June 6, 2010, Adirondack Mountains
near Paul Smiths, New York
An emphatic che-lek! alerted us to the presence of a small flycatcher among spruces and tamaracks next to a wet, boggy area. A quick look revealed that it was a Yellow-bellied Flycatcher (as opposed to a Least Flycatcher, which sounds very similar). Luckily, he was a friendly chap and allowed me to get some really nice video clips as he perched on a fallen branch all covered with lichen:
The Yellow-Bellied Flycatcher breeds in the northern boreal forest, its broad range stretching across Canada from Newfoundland almost to Alaska (see range map below). While che-lek! is its most commonly-heard vocalization, it also produces a rising melodic chu-wee or tu-wee that sounds much like one of the calls of the Eastern Wood Pewee.

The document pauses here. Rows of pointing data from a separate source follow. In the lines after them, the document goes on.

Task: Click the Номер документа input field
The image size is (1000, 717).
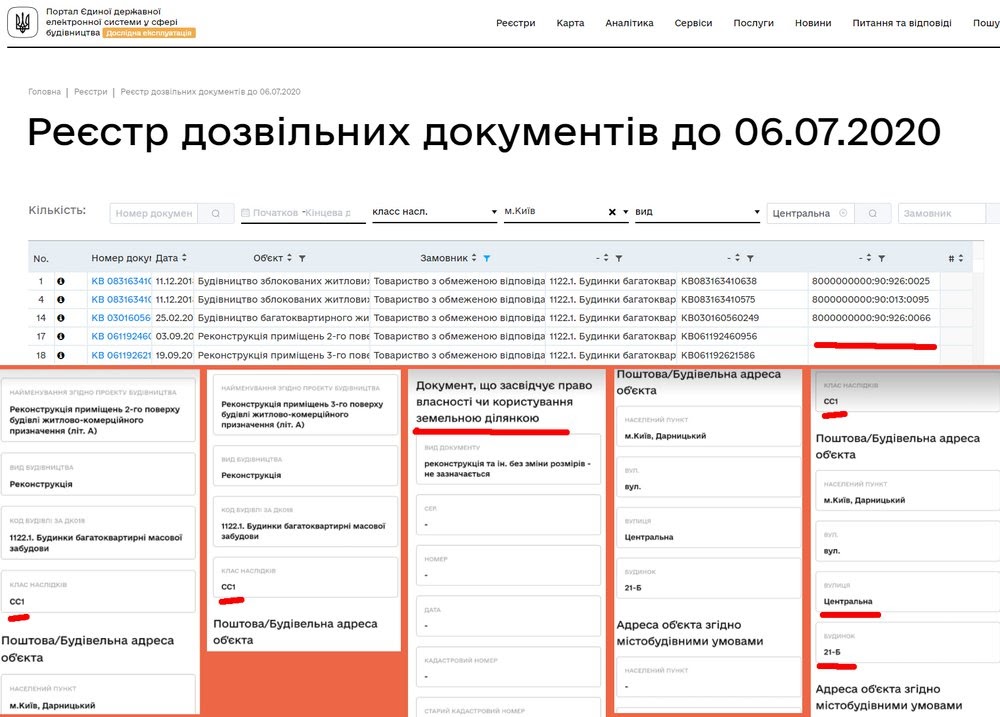Action: 154,213
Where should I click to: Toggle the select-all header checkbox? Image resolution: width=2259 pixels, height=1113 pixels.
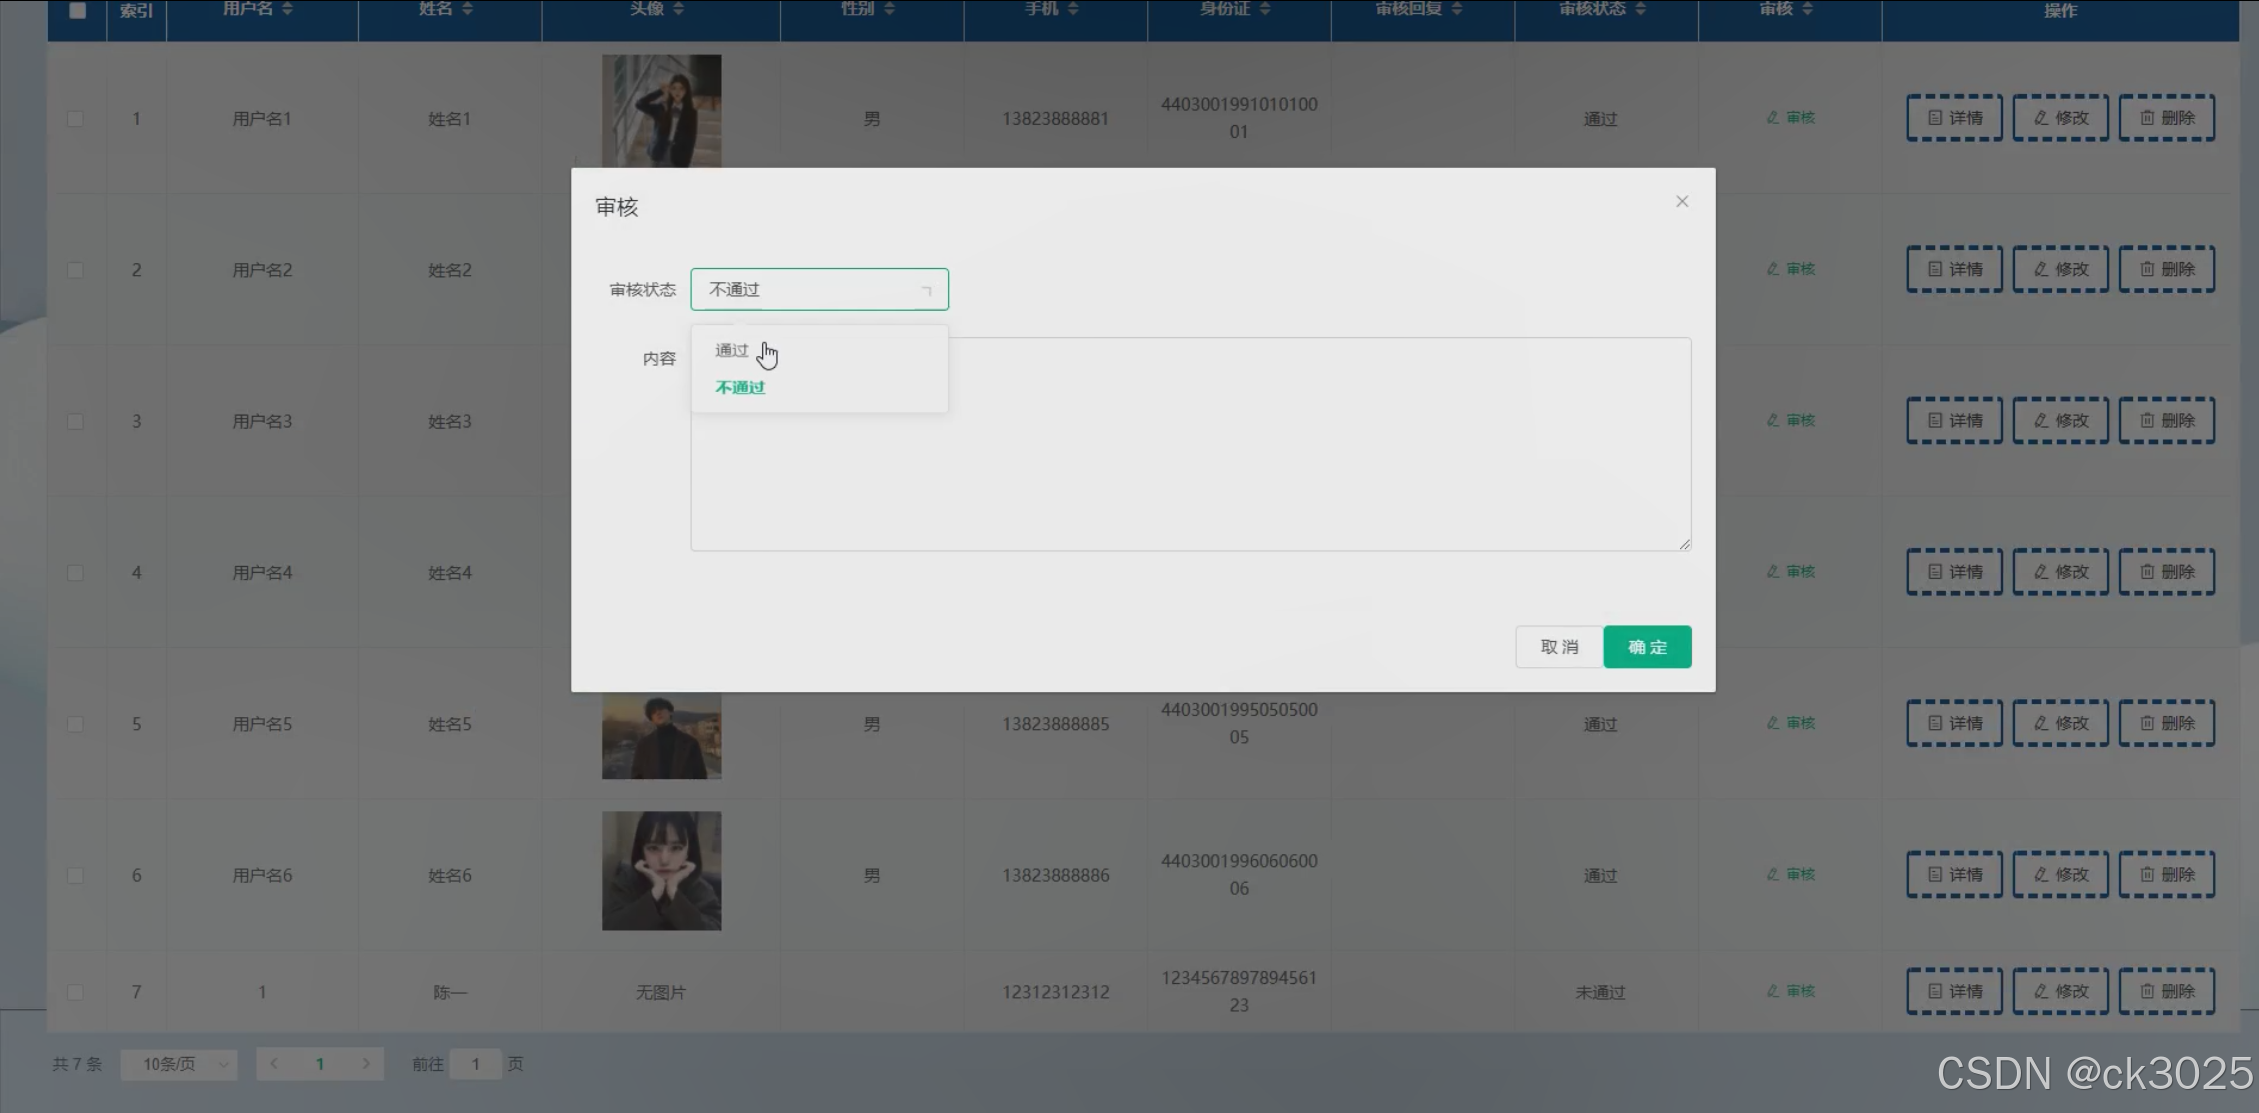click(77, 11)
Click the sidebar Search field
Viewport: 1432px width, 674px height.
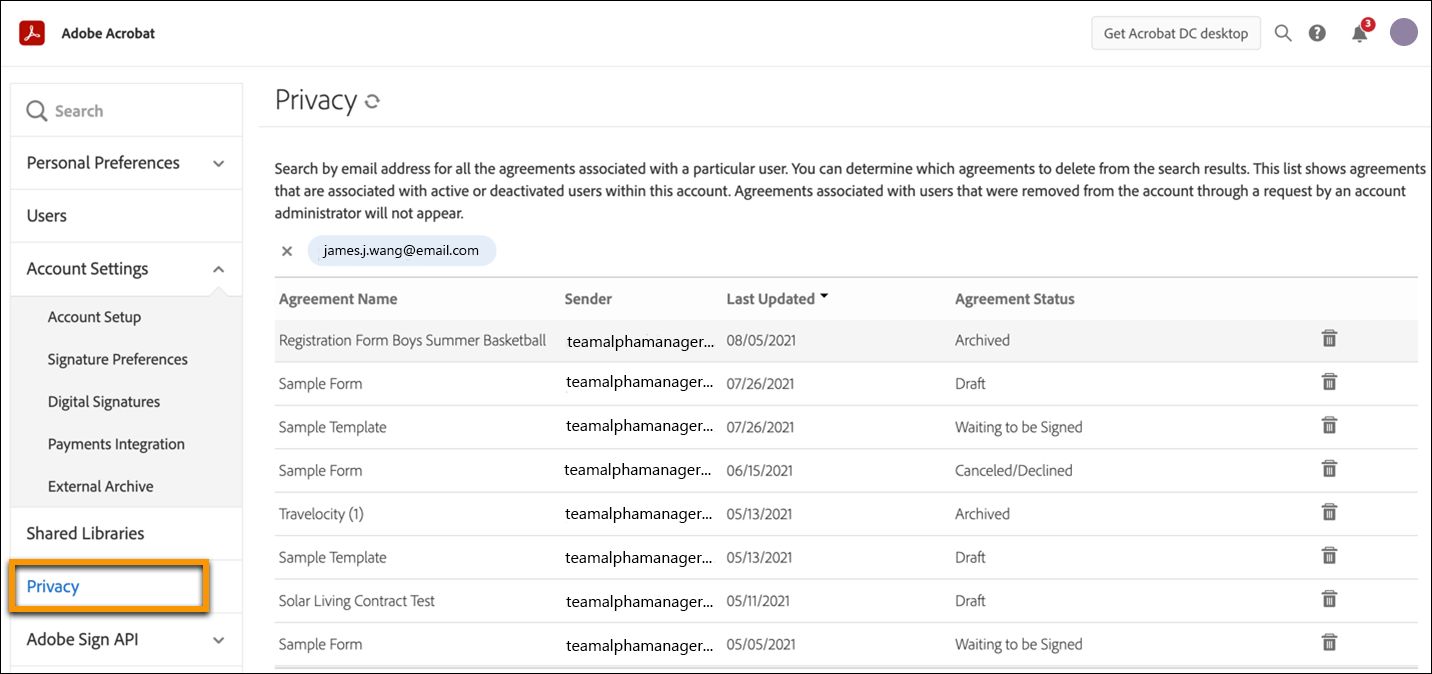(x=126, y=111)
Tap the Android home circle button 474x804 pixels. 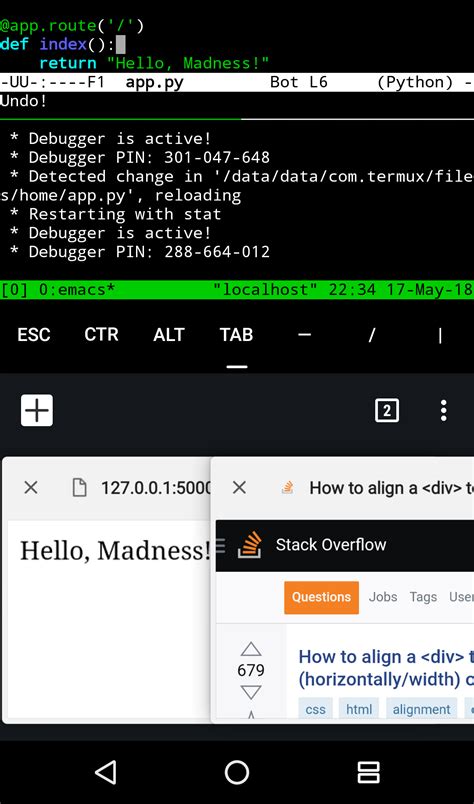click(x=237, y=772)
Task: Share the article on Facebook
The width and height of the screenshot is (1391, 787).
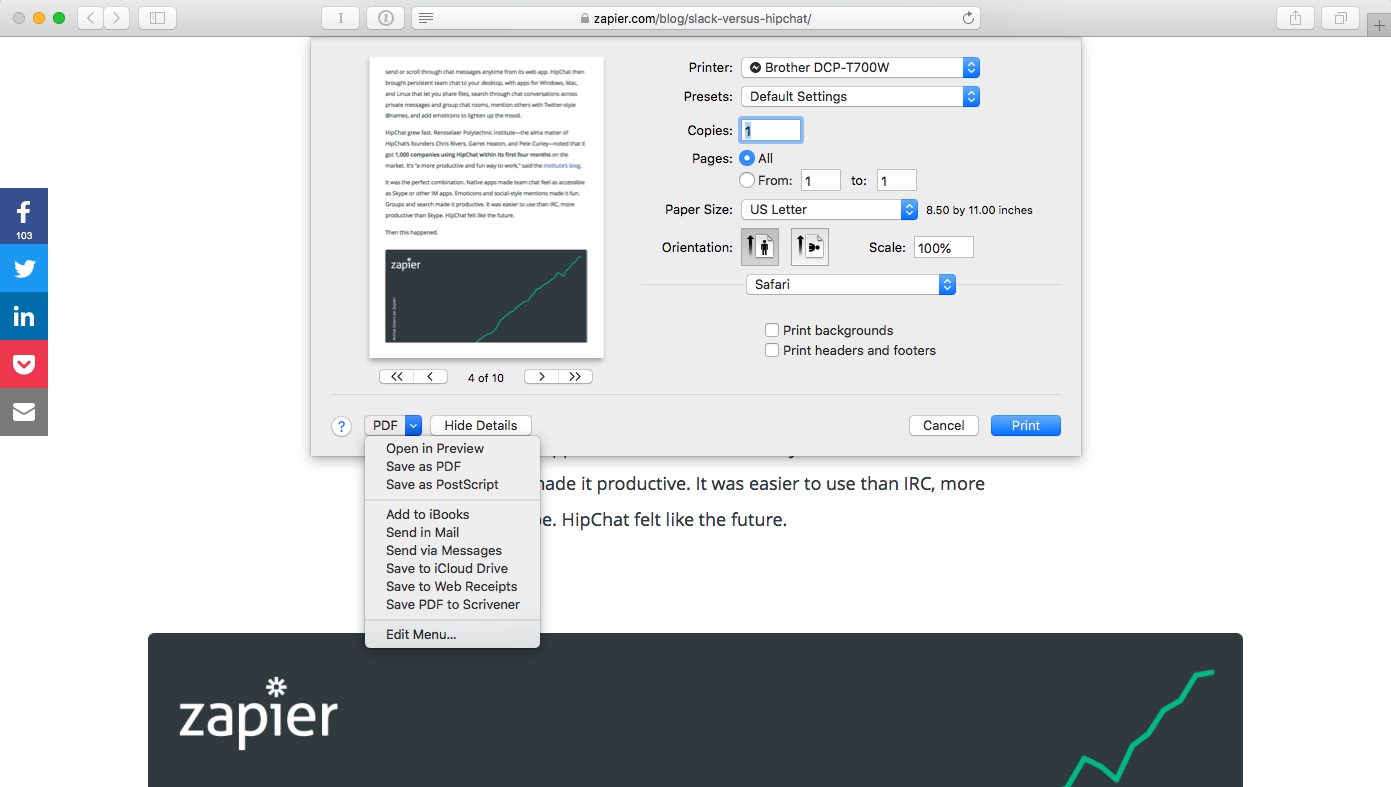Action: [x=23, y=216]
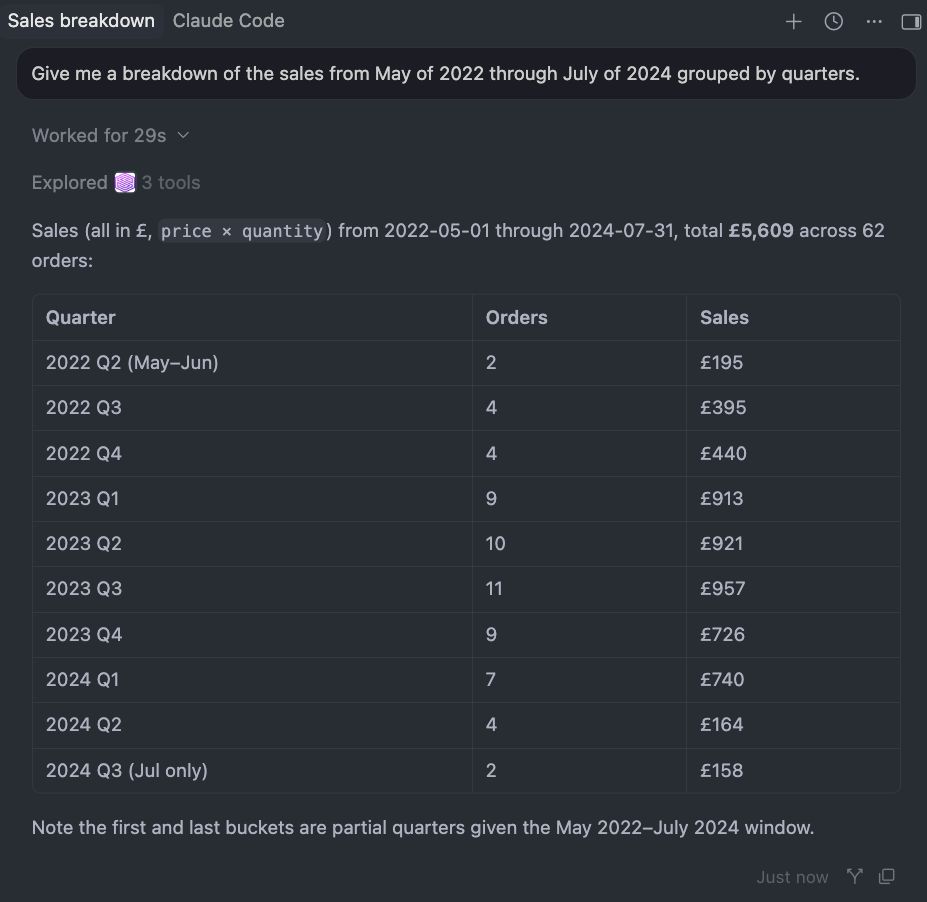
Task: Click the £5,609 total amount
Action: (760, 230)
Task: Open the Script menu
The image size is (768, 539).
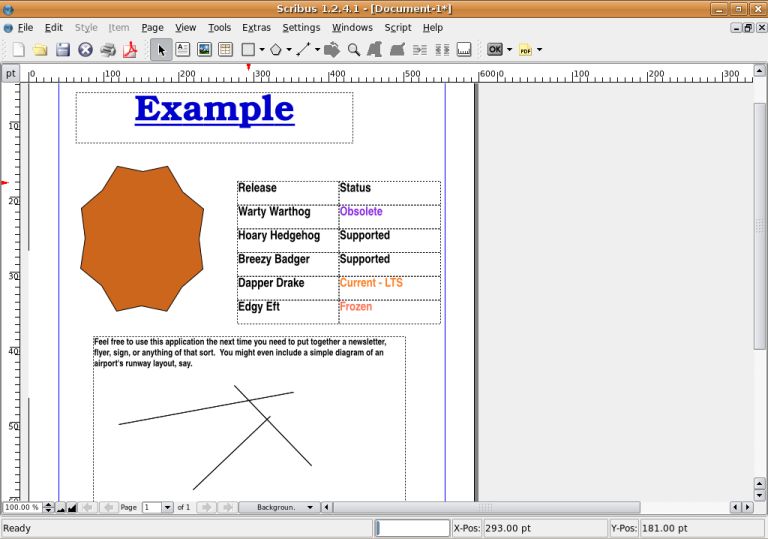Action: 397,28
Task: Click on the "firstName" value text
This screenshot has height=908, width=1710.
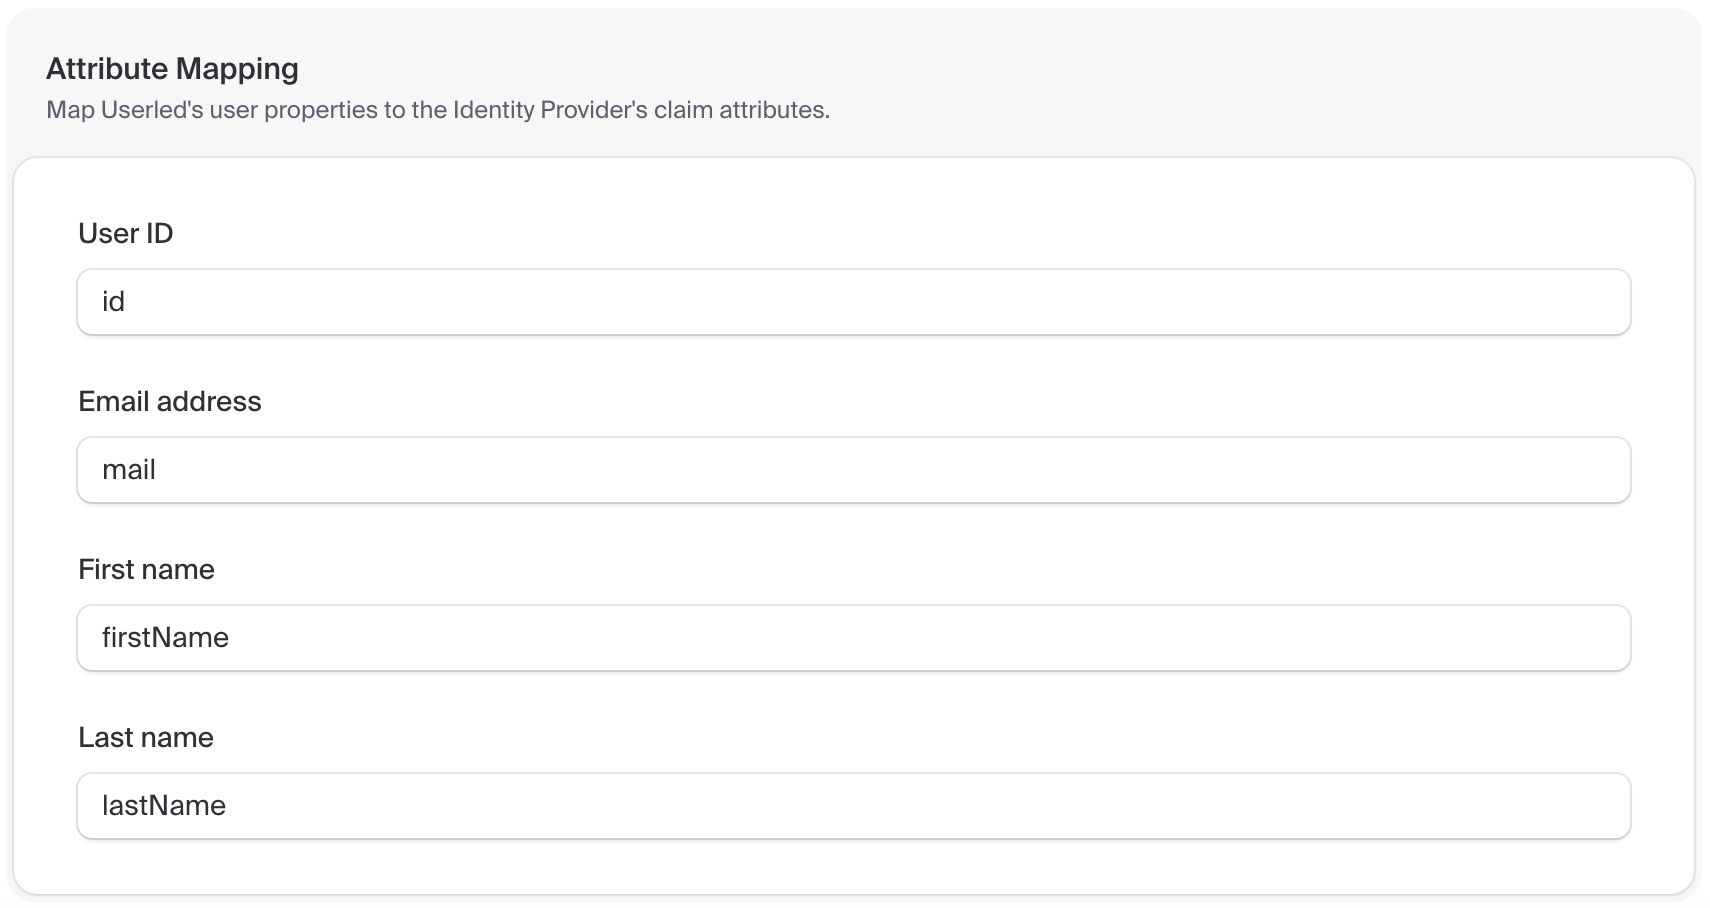Action: point(165,638)
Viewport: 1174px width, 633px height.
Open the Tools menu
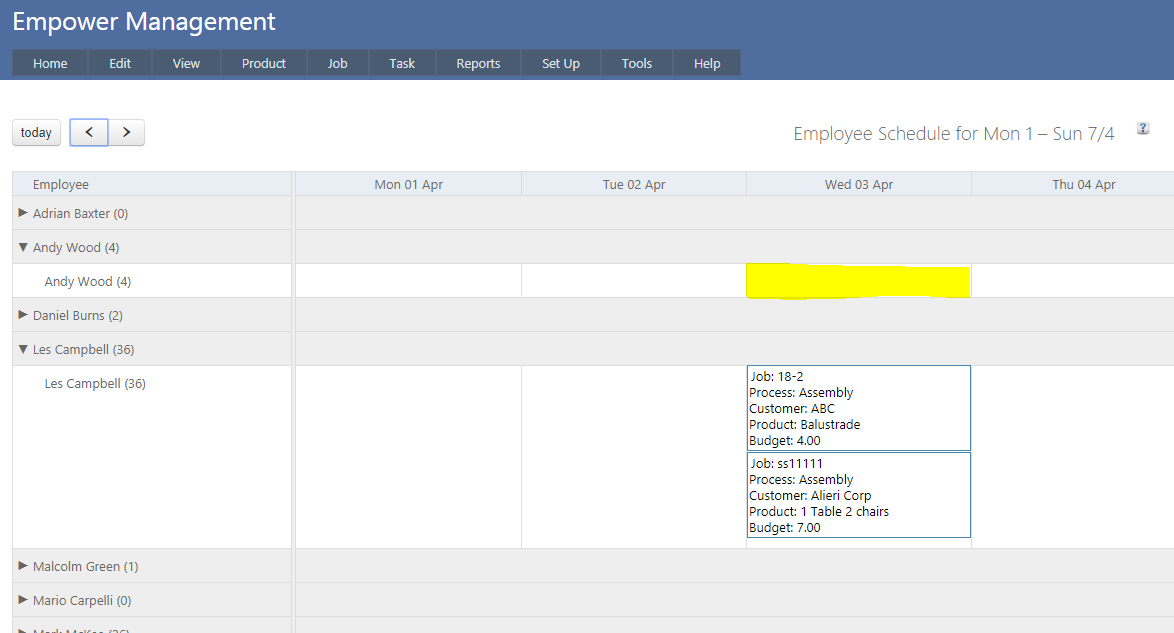pos(636,63)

Other calls are also given, especially during encounters between mates or rivals. Check out the various audio examples featured below:
Typical song of a Yellow-bellied Flycatcher. 5 am, June 15, 2009 in the Adirondack Mountains near Paul Smiths, New York. Recorded by Lang Elliott.
Tu-wee calls of a Yellow-bellied Flycatcher. May, 1989 in the Adirondack Mountains near Paul Smiths, New York. Recorded by Ted Mack.
Aggressive Burry Calls:
Yellow-bellied Flycatcher, aggressive burry calls given during an encounter. 9am, June 7, 2010 in the Adirondack Mountains near Pauls Smiths, New York. Recorded by Bob McGuire.
Calls given during an interaction between mates: (peeh calls and twitters):
Yellow-bellied Flycatcher, calls given during an interaction, probably between mates. 10 am, June 9, 2010 in the Adirondack Mountains near Paul Smiths, New York. Recorded by Bob McGuire.